Today, however, Ferry Point Park still looks more like a dump than a golf course [see City Limits, July/August 2002]. For the past several years, Ferry Point Partners LLC–whose principals include golf superstar Jack Nicklaus and socialite Paul Kanavos–has been operating the city’s only construction and demolition debris disposal site at Ferry Point Park, using the material as part of the base layer for the golf course. The debris is potentially worth tens of millions of dollars in disposal fees to the company.

Now, a year after leaving office, Washington reportedly has been working for Ferry Point Partners. On July 7, 2002, the Journal News wrote that Washington was an “independent consultant” for Ferry Point Partners. Later that month, a Daily News gossip item reported that Jack Nicklaus and his “team,” including Washington, were at City Hall, where Nicklaus met with Mayor Bloomberg. State environmental officials had shut the development down, and Nicklaus was reportedly trying to enlist the mayor’s help in getting permission to continue work at the site.

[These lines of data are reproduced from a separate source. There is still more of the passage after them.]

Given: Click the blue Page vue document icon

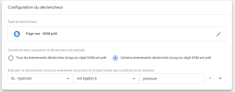Looking at the screenshot, I should [17, 34].
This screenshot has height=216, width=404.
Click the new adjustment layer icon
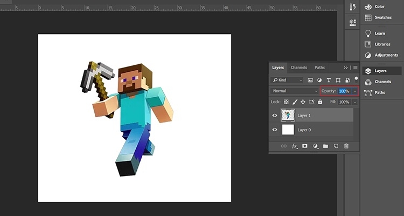tap(315, 146)
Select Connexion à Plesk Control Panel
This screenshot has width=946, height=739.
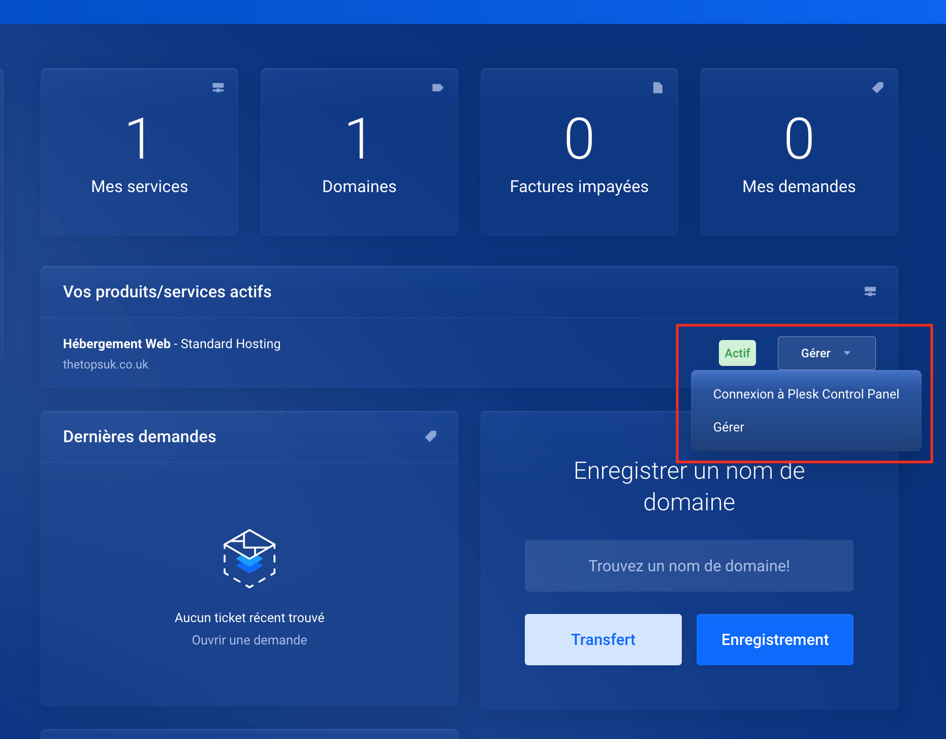click(x=806, y=393)
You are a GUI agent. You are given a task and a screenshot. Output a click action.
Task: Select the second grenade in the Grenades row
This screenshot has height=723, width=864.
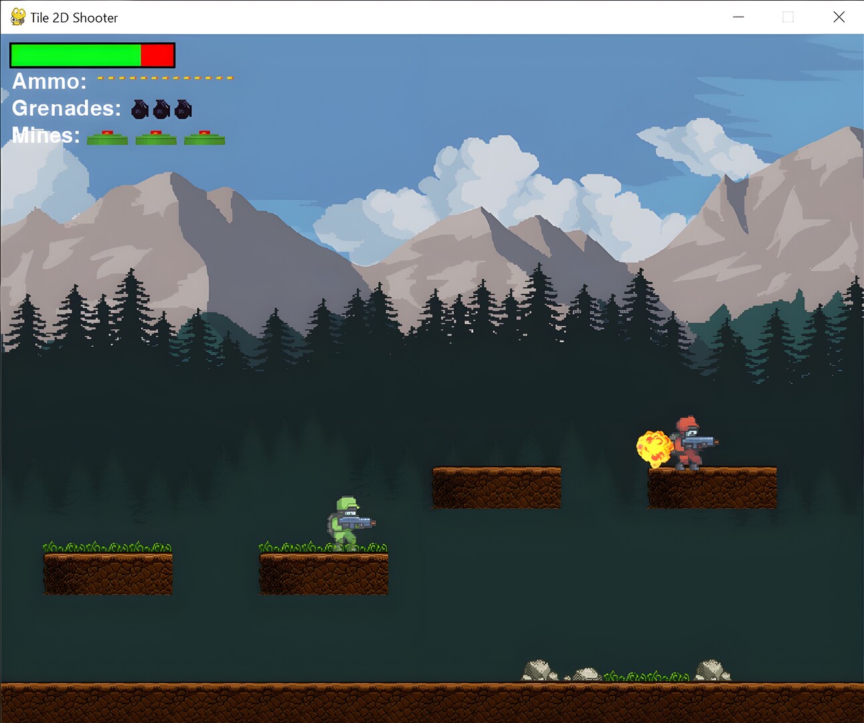click(161, 109)

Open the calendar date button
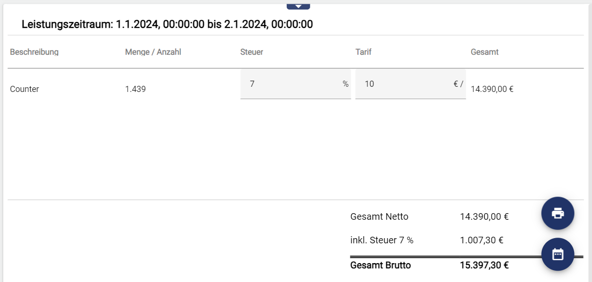pyautogui.click(x=558, y=254)
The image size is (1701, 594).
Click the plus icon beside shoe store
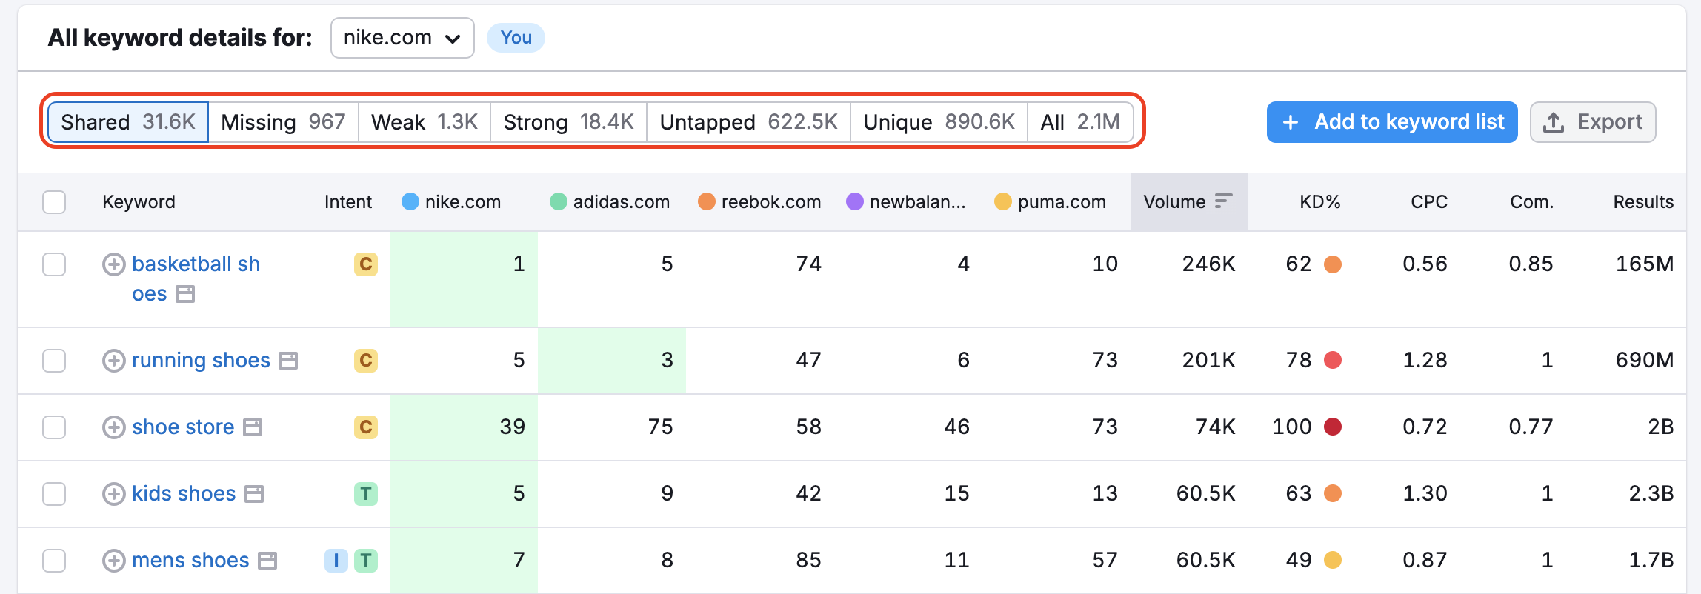click(x=113, y=427)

Washington didn’t return calls placed to Ferry Point Partners. Instead, his lawyer Randy Mastro, another of Giuliani’s former deputy mayors, called back to say that Washington is not working for Ferry Point Partners. “Rudy Washington went to City Hall to say hello to Jack Nicklaus, someone with whom he has a social relationship now of several years standing, and then he left; he did not attend any meeting with the mayor, ” says Mastro. “He is not at this point and never has been employed by Ferry Point Partners.”

The current deputy mayor for communications, William Cunningham, confirms that Washington never actually met with mayor Bloomberg. “Rudy Washington came to City Hall with Jack Nicklaus, who went into a meeting with the mayor. Rudy sat outside with me and had coffee with me and a few people he knows, ” says Cunningham. “Then after the meeting the mayor came out, and I believe they talked about golf grips and things.”

Why, then, was Rudy Washington at City Hall while Nicklaus was discussing the Ferry Point Park project with the mayor? Apparently, City Hall was the only convenient place for Washington to meet with Nicklaus. “They were supposed to get together while Jack Nicklaus was in town,” says Mastro. “The only opportunity for Rudy Washington to pay his respects was to catch up with him before Jack Nicklaus had a meeting at City Hall with the mayor. He paid his respects and caught up socially.”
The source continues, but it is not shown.